Heaven help the director who gets the dates wrong. For the chartered accountants will be watching with an eagle eye for discrepancies between successive years' statements. If the date of acquisition of this listed asset is July 16, 1983, why did it not figure in last year's statement? How could those shares have been acquired on April 30, 1994? Ponderous reports will be sent to Sebi about misrepresentations by directors. Out of the 500 directors, a good number will be disqualified by Sebi within a few years. As it is, mutual funds find it difficult to get competent directors, especially for their asset management companies, for a sitting fee of Rs 2,000; public sector mutual funds in particular fill up their boards with retired bureaucrats and friends. Once the auditors start playing ducks and drakes, the shortage will be even worse; unemployed lawyers will be recruited by the dozen to fill the gap.

 

All this in a system which does not even take the elementary step of defining sensitive periods before the accounts are presented, or bonus issues decided on, and prohibiting directors from trading in these sensitive periods. Transparency and ensuring that there is no conflict of interest are worthwhile objectives, but they must be sensibly pursued.

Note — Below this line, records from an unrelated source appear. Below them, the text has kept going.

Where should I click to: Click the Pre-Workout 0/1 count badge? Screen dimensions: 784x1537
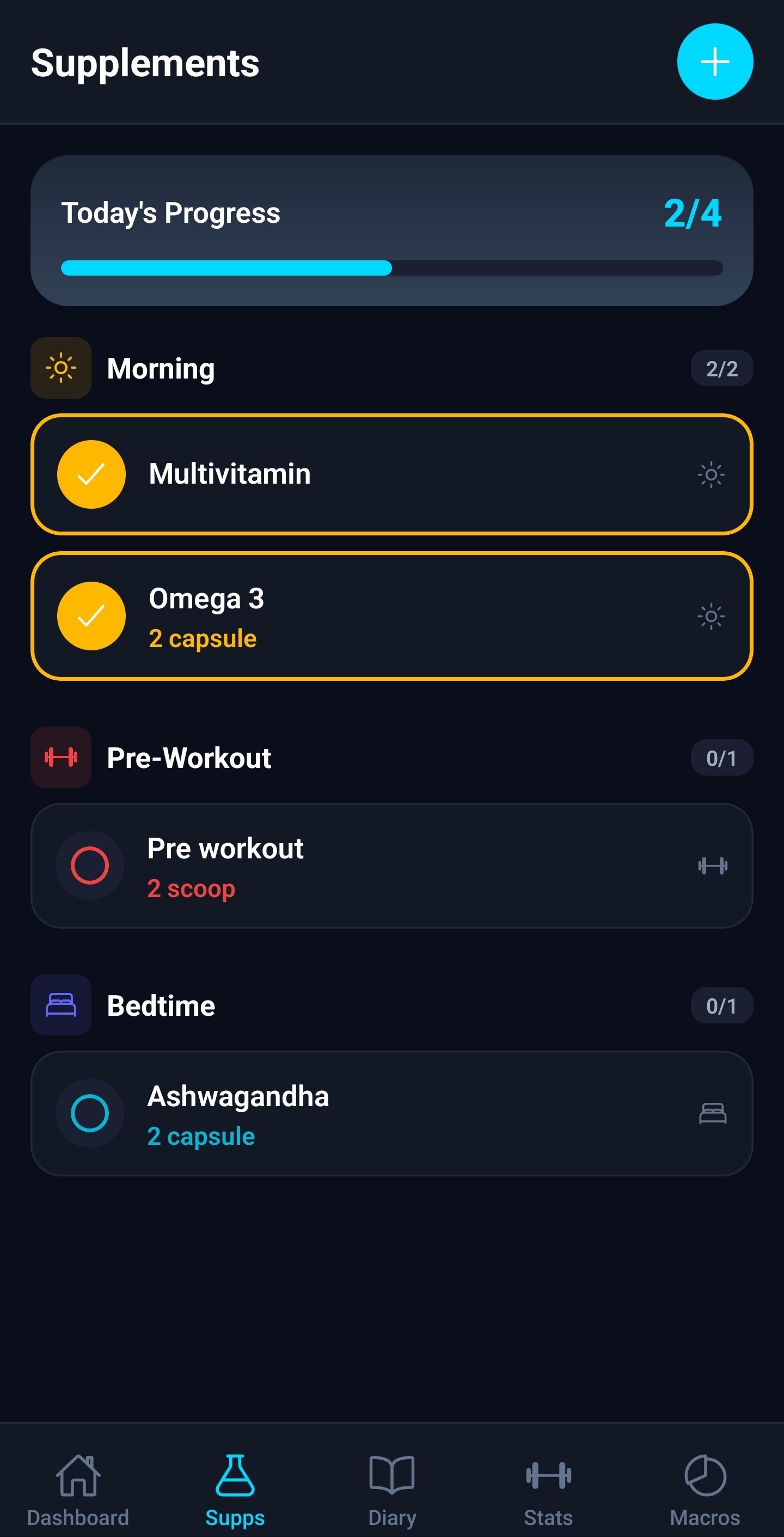click(x=721, y=758)
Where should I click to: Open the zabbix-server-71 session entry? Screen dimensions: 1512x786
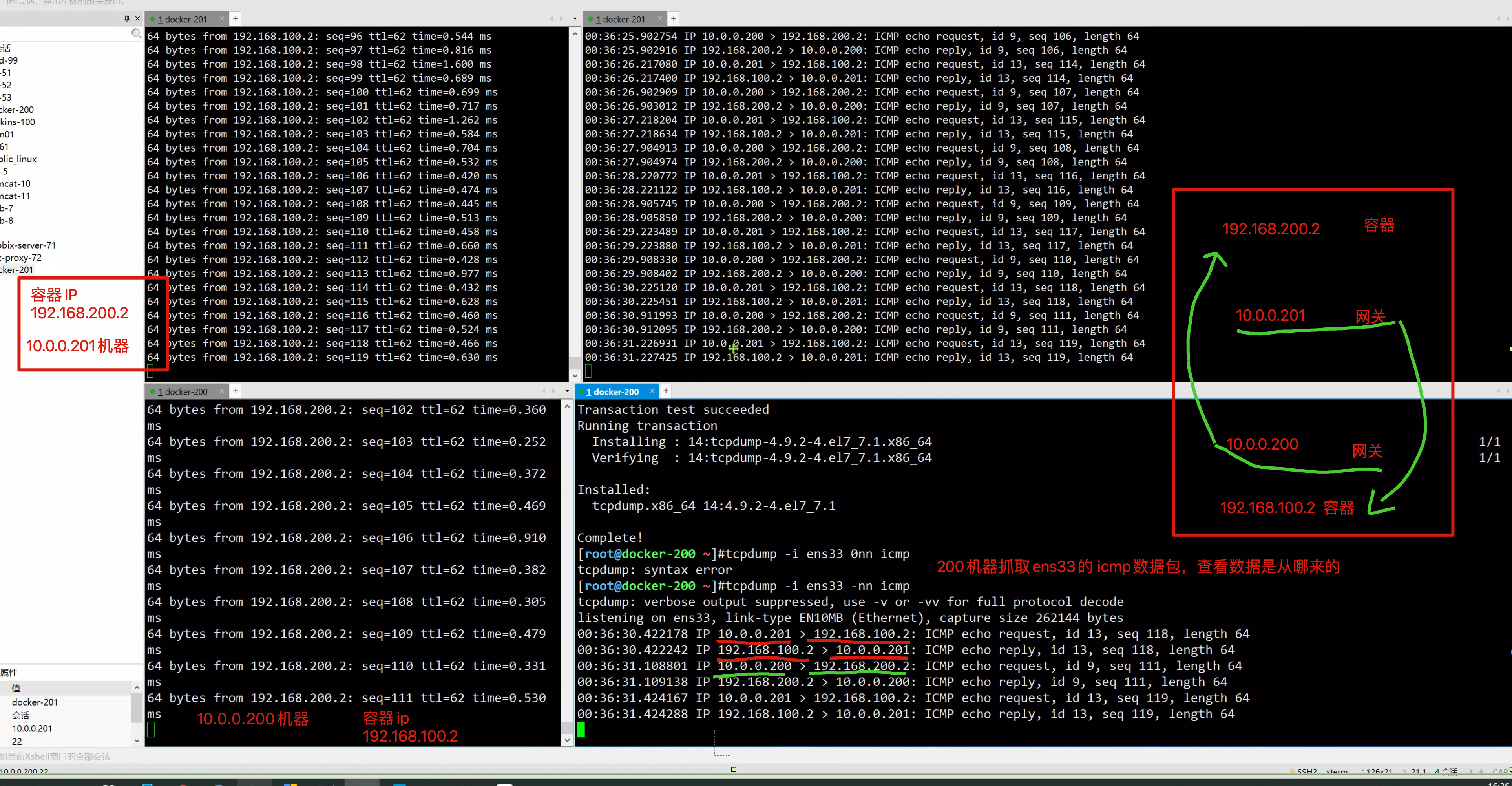click(x=28, y=245)
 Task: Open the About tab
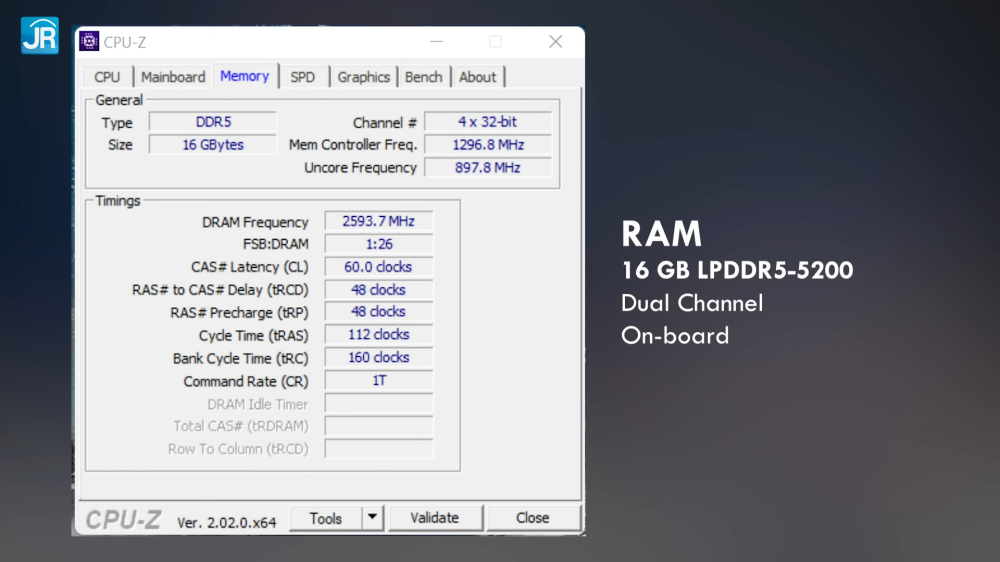[x=477, y=77]
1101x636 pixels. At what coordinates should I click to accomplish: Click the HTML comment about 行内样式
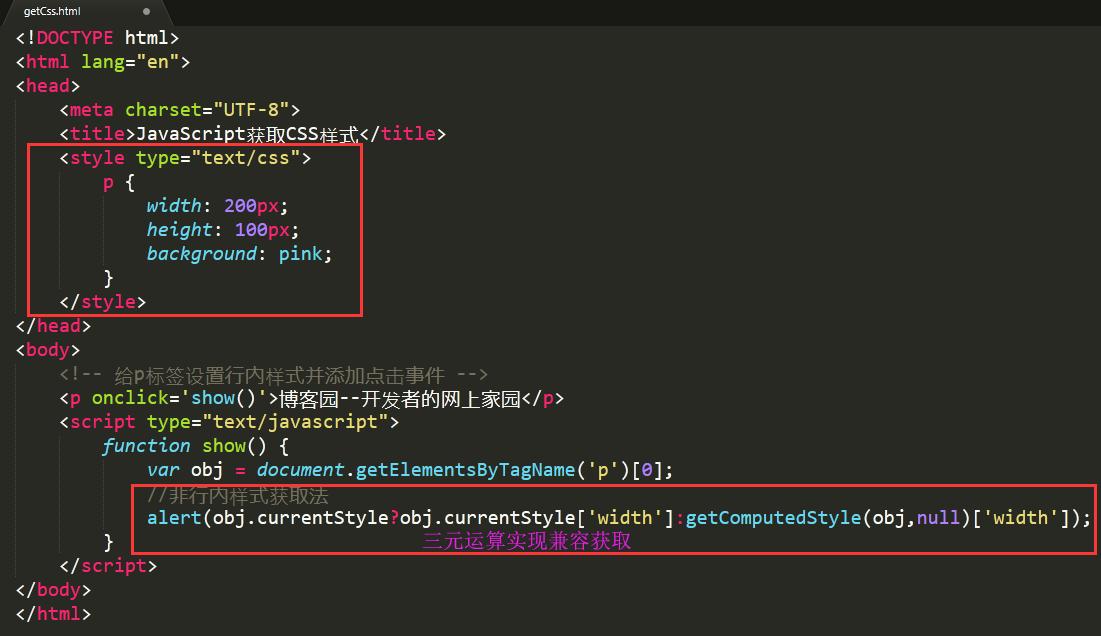[273, 375]
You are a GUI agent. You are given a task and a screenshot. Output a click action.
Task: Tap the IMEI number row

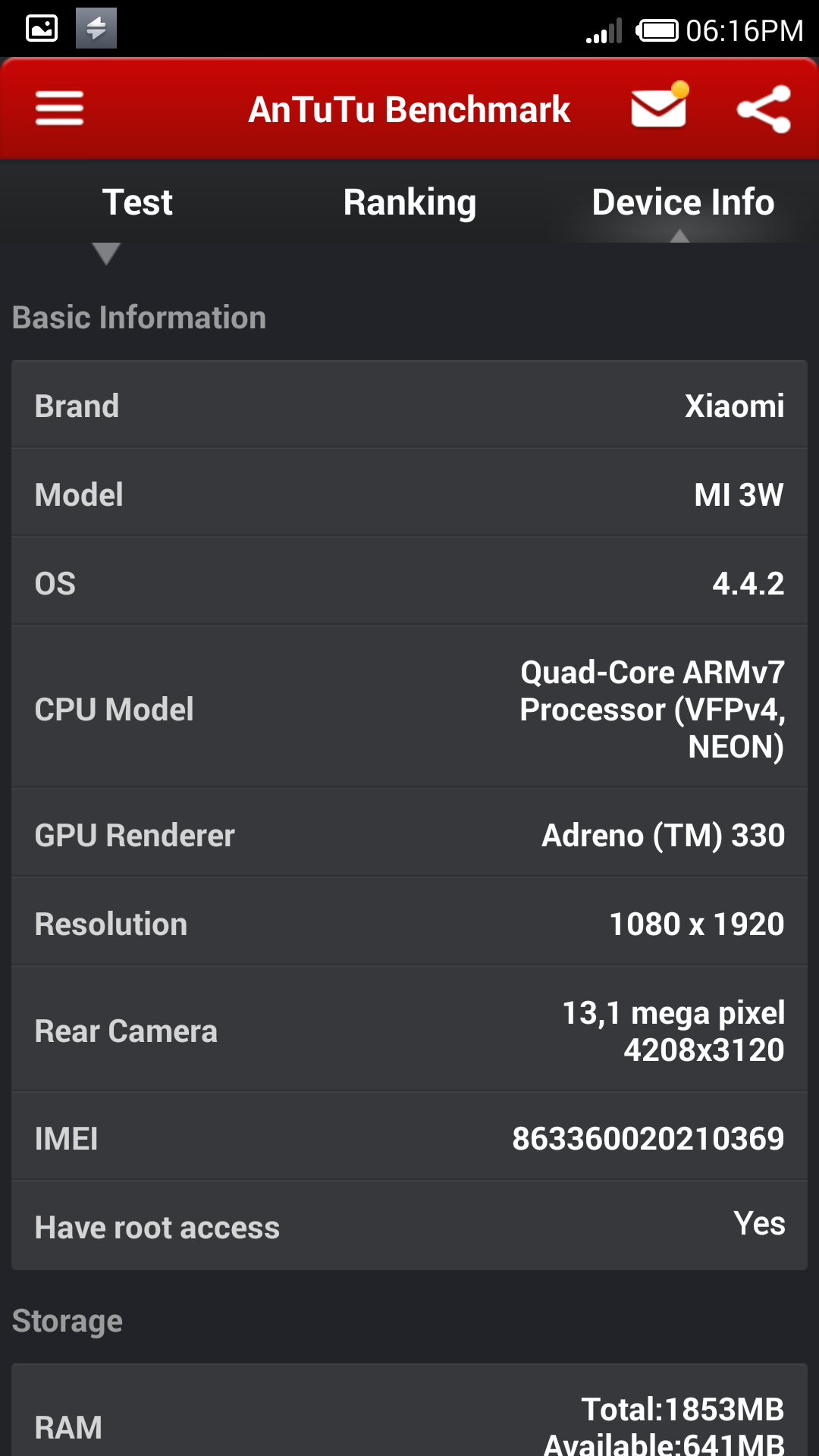coord(410,1138)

The serious point is that mutual funds charge investors anything up to 3 per cent a year for doing something that the investors are perfectly capable of doing themselves. To justify their asset management fees, they must add value. Some value is added simply by diversification and risk reduction; but that is never enough. Mutual funds must be more alert, knowledgeable and clever than common investors if they are to survive. These are the qualities that matter in directors; and they do not come cheap. The ideal directors are those who have managed their own funds with conspicuous success. They are not ones who will be attracted by a ridiculous sitting fee or the privilege of furnishing voluminous information about their holdings. It is time Sebi recognised the scarcity value of good directorial talent.